<<<<

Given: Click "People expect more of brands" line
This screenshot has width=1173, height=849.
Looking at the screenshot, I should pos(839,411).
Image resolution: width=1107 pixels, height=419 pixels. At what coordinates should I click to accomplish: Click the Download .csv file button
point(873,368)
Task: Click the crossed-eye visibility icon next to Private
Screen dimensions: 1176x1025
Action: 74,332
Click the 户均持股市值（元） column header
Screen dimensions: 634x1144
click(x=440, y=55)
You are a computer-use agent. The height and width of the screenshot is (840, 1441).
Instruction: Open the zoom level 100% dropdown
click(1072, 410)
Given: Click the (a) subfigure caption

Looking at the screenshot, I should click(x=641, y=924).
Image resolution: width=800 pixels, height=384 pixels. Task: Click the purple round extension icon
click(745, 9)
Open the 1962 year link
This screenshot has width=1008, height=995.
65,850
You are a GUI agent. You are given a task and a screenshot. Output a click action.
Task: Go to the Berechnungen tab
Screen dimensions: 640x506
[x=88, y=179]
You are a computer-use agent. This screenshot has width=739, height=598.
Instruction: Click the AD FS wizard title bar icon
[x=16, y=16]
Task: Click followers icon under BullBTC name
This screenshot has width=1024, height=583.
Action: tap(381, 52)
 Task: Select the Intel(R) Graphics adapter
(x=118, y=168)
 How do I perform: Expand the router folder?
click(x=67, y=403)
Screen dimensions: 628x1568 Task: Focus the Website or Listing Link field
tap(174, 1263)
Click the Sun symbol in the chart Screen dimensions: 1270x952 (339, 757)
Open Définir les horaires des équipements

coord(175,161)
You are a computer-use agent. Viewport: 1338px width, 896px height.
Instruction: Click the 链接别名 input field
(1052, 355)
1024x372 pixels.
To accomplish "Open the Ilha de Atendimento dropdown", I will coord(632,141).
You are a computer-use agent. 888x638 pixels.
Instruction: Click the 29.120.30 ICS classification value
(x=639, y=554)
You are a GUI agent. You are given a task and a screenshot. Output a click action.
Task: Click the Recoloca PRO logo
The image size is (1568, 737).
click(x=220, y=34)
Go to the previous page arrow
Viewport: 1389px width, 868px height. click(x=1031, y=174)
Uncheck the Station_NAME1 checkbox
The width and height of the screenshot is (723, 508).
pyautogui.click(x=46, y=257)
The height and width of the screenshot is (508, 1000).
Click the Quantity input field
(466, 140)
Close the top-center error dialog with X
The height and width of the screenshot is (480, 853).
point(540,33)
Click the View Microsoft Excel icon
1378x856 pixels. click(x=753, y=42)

>>>>

### [Set task]
Reproduce every line of the records above word for word, keeping their original order.

### [Answer to the task]
Given: Click "People expect more of brands" line
This screenshot has width=1173, height=849.
Looking at the screenshot, I should pos(839,411).
Image resolution: width=1107 pixels, height=419 pixels. At what coordinates should I click to accomplish: Click the Download .csv file button
point(873,368)
Task: Click the crossed-eye visibility icon next to Private
Screen dimensions: 1176x1025
Action: 74,332
Click the 户均持股市值（元） column header
Screen dimensions: 634x1144
click(x=440, y=55)
You are a computer-use agent. The height and width of the screenshot is (840, 1441).
Instruction: Open the zoom level 100% dropdown
click(1072, 410)
Given: Click the (a) subfigure caption

Looking at the screenshot, I should click(x=641, y=924).
Image resolution: width=800 pixels, height=384 pixels. Task: Click the purple round extension icon
click(745, 9)
Open the 1962 year link
This screenshot has width=1008, height=995.
65,850
You are a GUI agent. You are given a task and a screenshot. Output a click action.
Task: Go to the Berechnungen tab
Screen dimensions: 640x506
[x=88, y=179]
You are a computer-use agent. This screenshot has width=739, height=598.
Instruction: Click the AD FS wizard title bar icon
[x=16, y=16]
Task: Click followers icon under BullBTC name
This screenshot has width=1024, height=583.
Action: tap(381, 52)
 Task: Select the Intel(R) Graphics adapter
(x=118, y=168)
 How do I perform: Expand the router folder?
click(x=67, y=403)
Screen dimensions: 628x1568 Task: Focus the Website or Listing Link field
tap(174, 1263)
Click the Sun symbol in the chart Screen dimensions: 1270x952 (339, 757)
Open Définir les horaires des équipements

coord(175,161)
You are a computer-use agent. Viewport: 1338px width, 896px height.
Instruction: Click the 链接别名 input field
(1052, 355)
1024x372 pixels.
To accomplish "Open the Ilha de Atendimento dropdown", I will coord(632,141).
You are a computer-use agent. 888x638 pixels.
Instruction: Click the 29.120.30 ICS classification value
(x=639, y=554)
You are a GUI agent. You are given a task and a screenshot. Output a click action.
Task: Click the Recoloca PRO logo
The image size is (1568, 737).
click(x=220, y=34)
Go to the previous page arrow
Viewport: 1389px width, 868px height. click(x=1031, y=174)
Uncheck the Station_NAME1 checkbox
The width and height of the screenshot is (723, 508).
pyautogui.click(x=46, y=257)
The height and width of the screenshot is (508, 1000).
Click the Quantity input field
(466, 140)
Close the top-center error dialog with X
The height and width of the screenshot is (480, 853).
point(540,33)
Click the View Microsoft Excel icon
1378x856 pixels. click(x=753, y=42)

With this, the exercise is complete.